◆ PROMPT
Retype exactly the lines from the one that contains "You are a GUI" through the end of the listing, both included, but not the pictures.

━━━ DATA RECORDS

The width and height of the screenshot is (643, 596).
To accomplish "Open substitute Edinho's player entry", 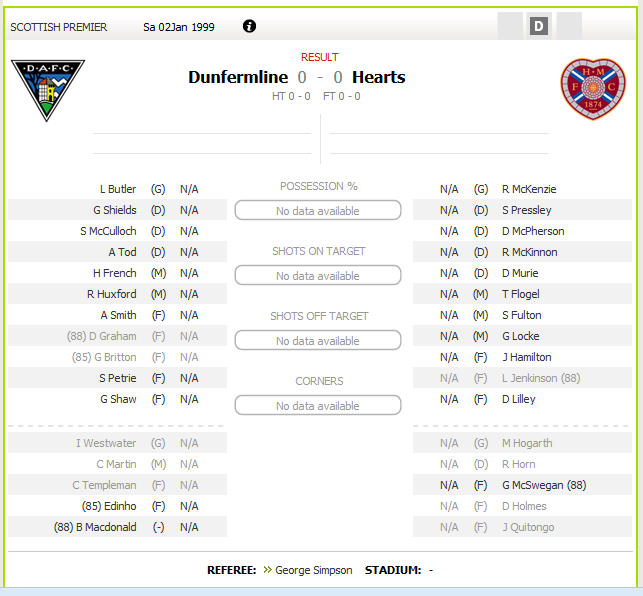I will pyautogui.click(x=109, y=506).

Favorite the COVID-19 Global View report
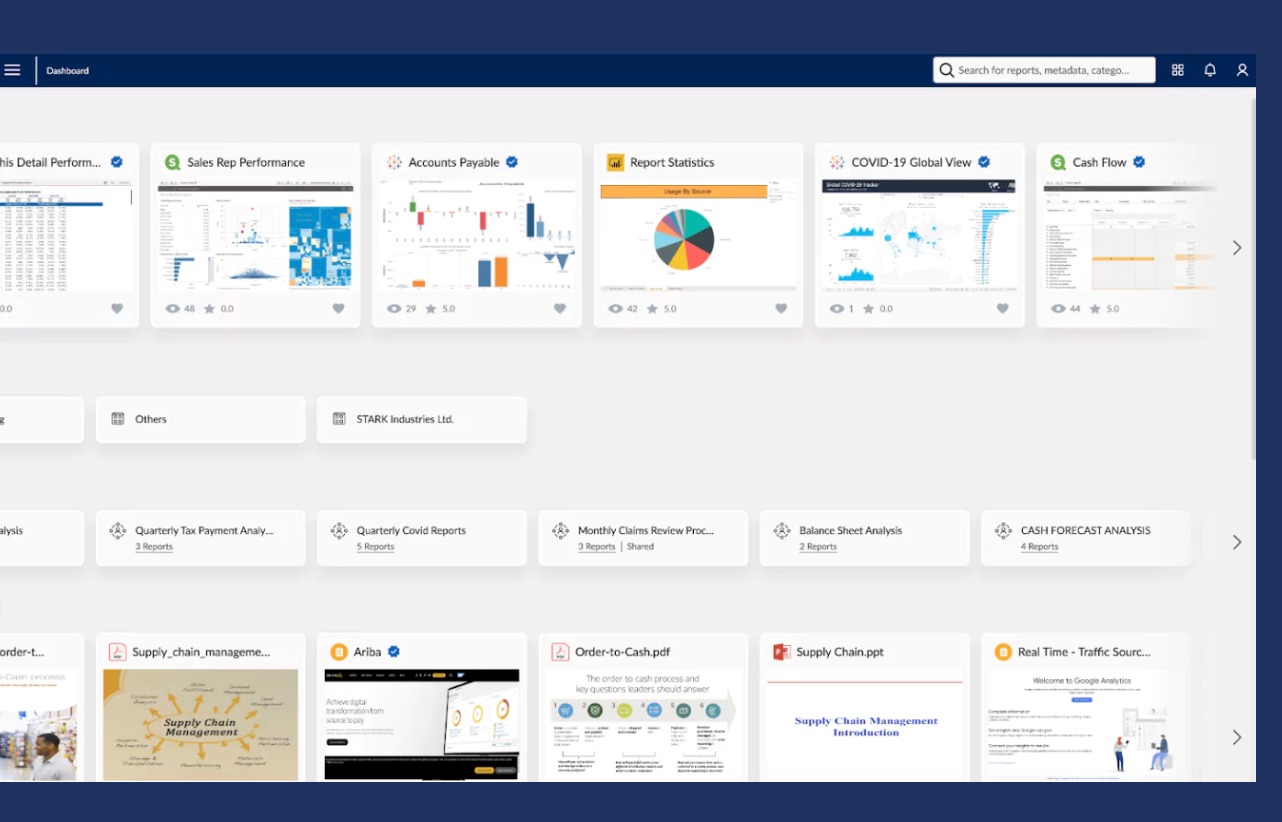pyautogui.click(x=1002, y=309)
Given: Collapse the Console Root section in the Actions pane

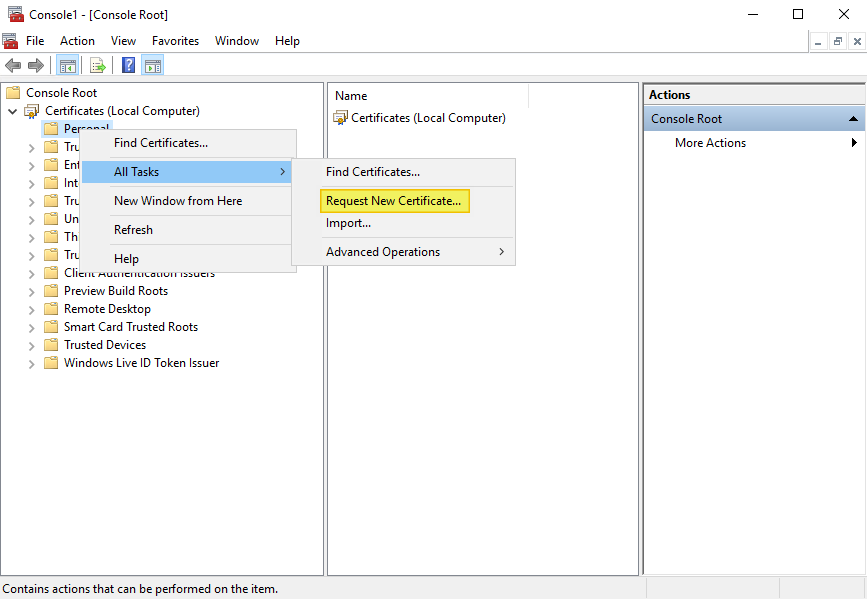Looking at the screenshot, I should coord(853,119).
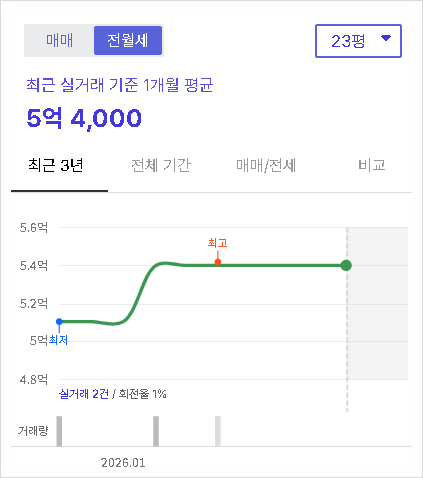Image resolution: width=423 pixels, height=478 pixels.
Task: Open the 23평 size dropdown
Action: [358, 41]
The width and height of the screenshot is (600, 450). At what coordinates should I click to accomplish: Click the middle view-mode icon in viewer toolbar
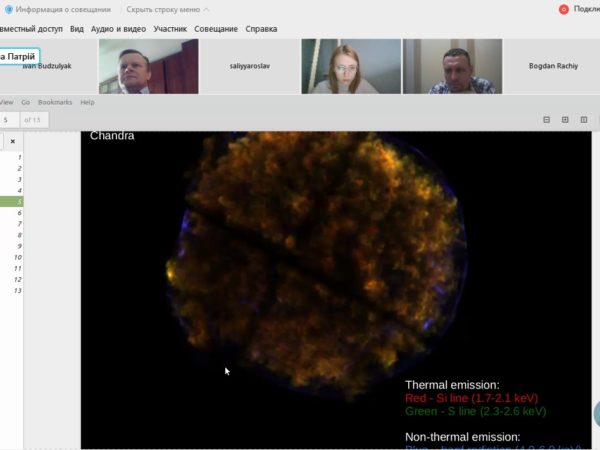565,120
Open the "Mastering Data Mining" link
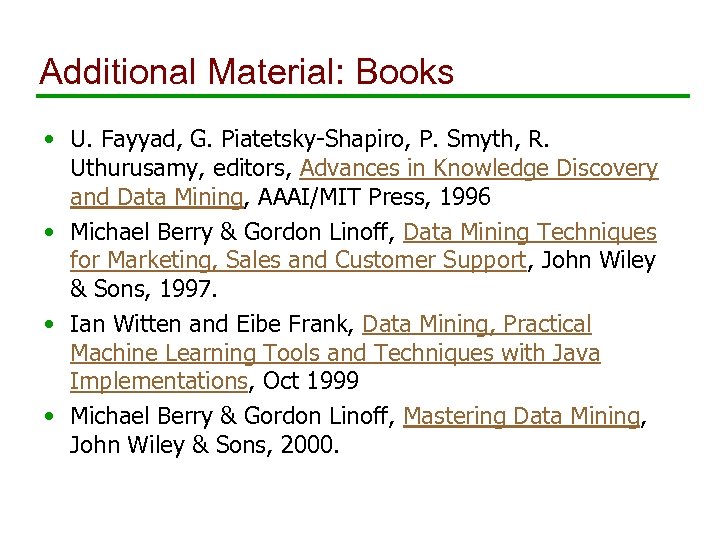This screenshot has height=540, width=720. [x=521, y=417]
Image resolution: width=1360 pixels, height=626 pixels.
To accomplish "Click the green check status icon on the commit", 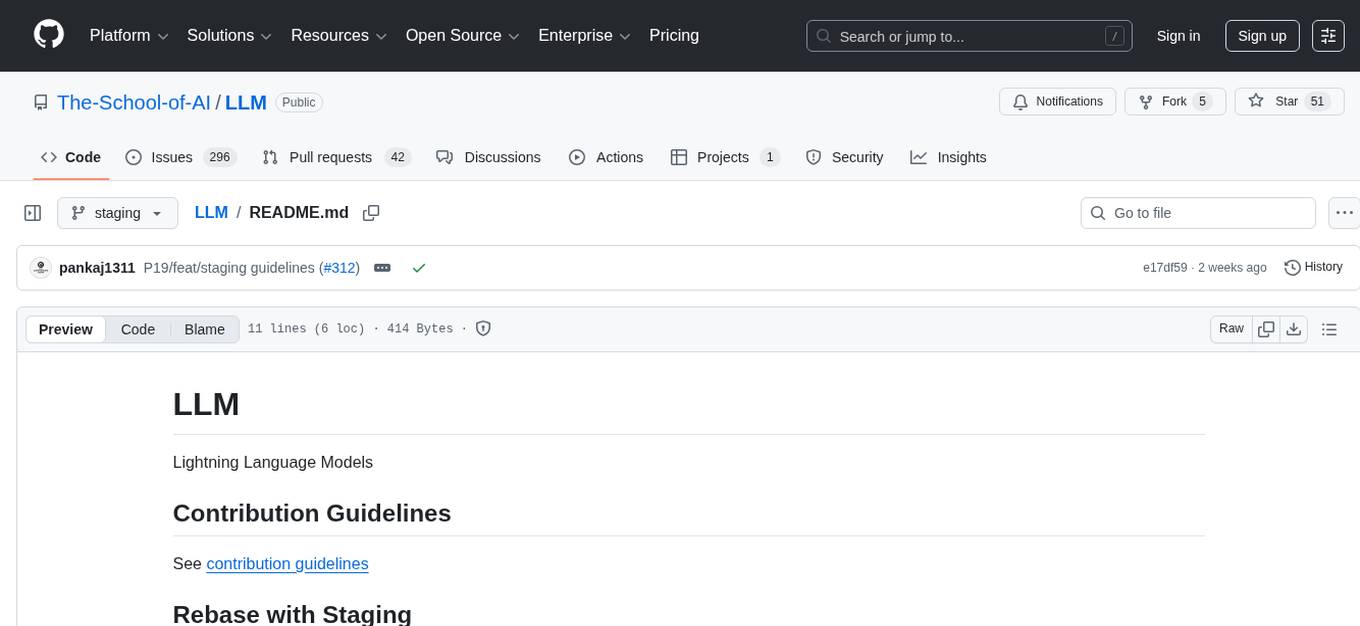I will 419,268.
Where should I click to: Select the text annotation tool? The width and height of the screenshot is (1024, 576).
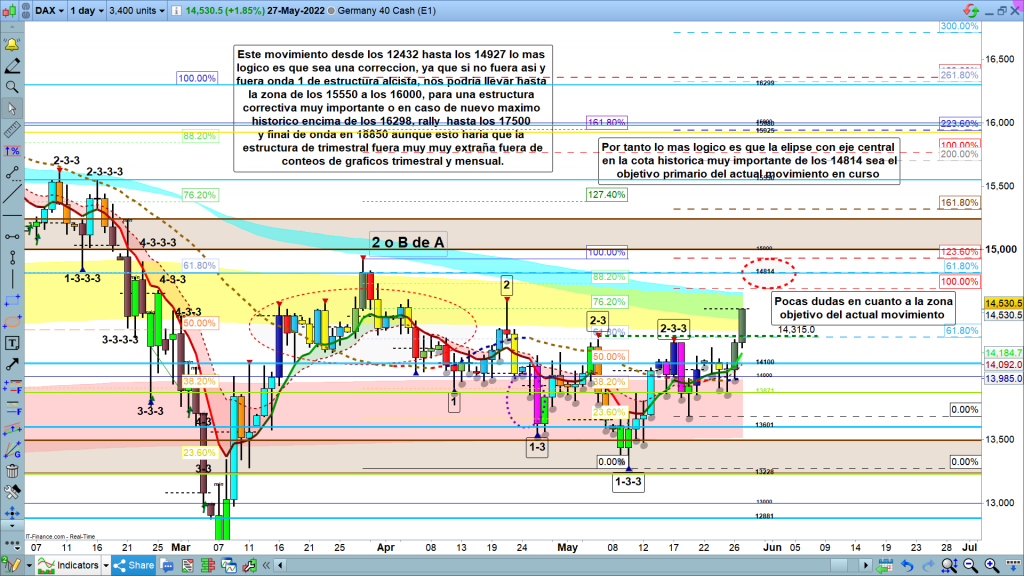tap(13, 343)
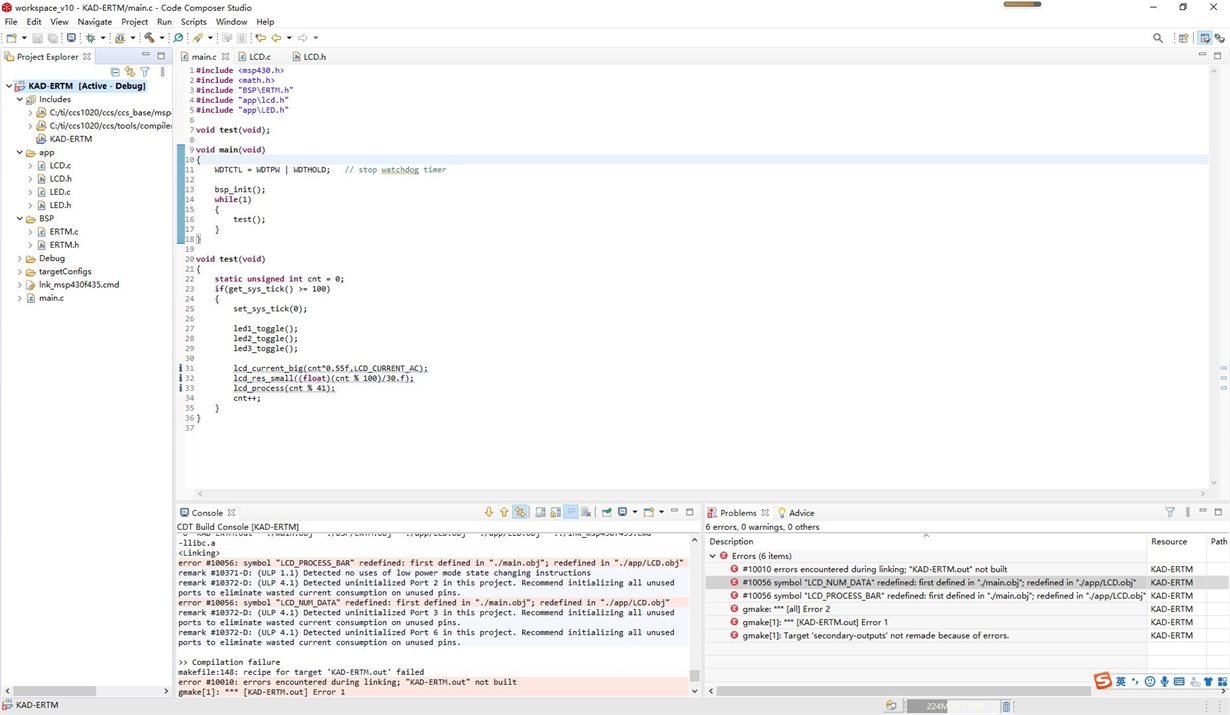Click the Back navigation arrow in toolbar
The height and width of the screenshot is (715, 1230).
(276, 38)
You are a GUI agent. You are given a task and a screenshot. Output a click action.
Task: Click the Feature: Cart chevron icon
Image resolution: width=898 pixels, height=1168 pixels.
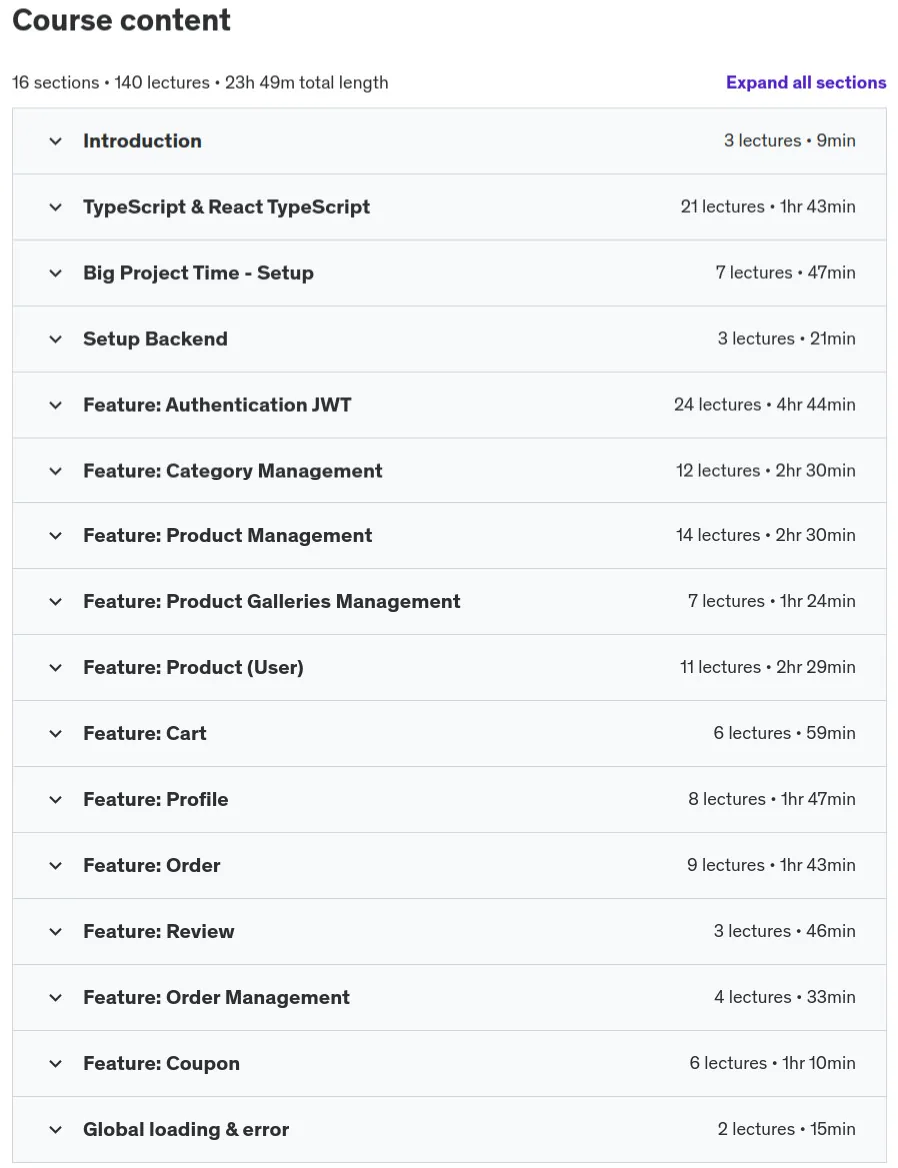tap(56, 734)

━━━━━━

◆ TASK OUTPUT
You are a GUI agent. You are given a task and a screenshot. Output a click action.
Task: Click the Feature: Cart chevron icon
Image resolution: width=898 pixels, height=1168 pixels.
tap(56, 734)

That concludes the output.